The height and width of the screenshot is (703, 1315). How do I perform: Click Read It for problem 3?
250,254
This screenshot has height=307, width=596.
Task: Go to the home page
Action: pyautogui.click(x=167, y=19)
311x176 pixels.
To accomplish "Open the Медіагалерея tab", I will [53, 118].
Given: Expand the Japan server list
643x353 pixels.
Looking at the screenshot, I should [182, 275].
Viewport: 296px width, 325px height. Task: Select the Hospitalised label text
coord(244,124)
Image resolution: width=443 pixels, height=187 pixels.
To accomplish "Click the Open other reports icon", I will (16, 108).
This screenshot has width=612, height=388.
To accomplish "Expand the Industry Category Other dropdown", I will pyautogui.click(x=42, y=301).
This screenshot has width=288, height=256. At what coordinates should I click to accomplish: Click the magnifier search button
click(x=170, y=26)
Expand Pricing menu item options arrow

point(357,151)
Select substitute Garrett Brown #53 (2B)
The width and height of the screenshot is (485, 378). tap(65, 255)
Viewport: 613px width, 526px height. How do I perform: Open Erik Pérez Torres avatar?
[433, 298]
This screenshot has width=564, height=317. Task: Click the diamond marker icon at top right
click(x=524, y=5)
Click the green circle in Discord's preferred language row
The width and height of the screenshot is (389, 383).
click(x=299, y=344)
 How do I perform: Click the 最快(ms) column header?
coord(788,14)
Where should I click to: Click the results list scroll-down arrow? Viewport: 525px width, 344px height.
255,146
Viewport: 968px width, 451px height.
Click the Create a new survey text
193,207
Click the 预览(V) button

──────────────────────────────

Exercise objective
Exactly and only the lines from the line containing "Where should I" through the last line of the entries should be copied, both ends included.

Answer to the exercise
Where should I click to: Click the results list scroll-down arrow? Viewport: 525px width, 344px height.
255,146
Viewport: 968px width, 451px height.
Click the Create a new survey text
193,207
Click the 预览(V) button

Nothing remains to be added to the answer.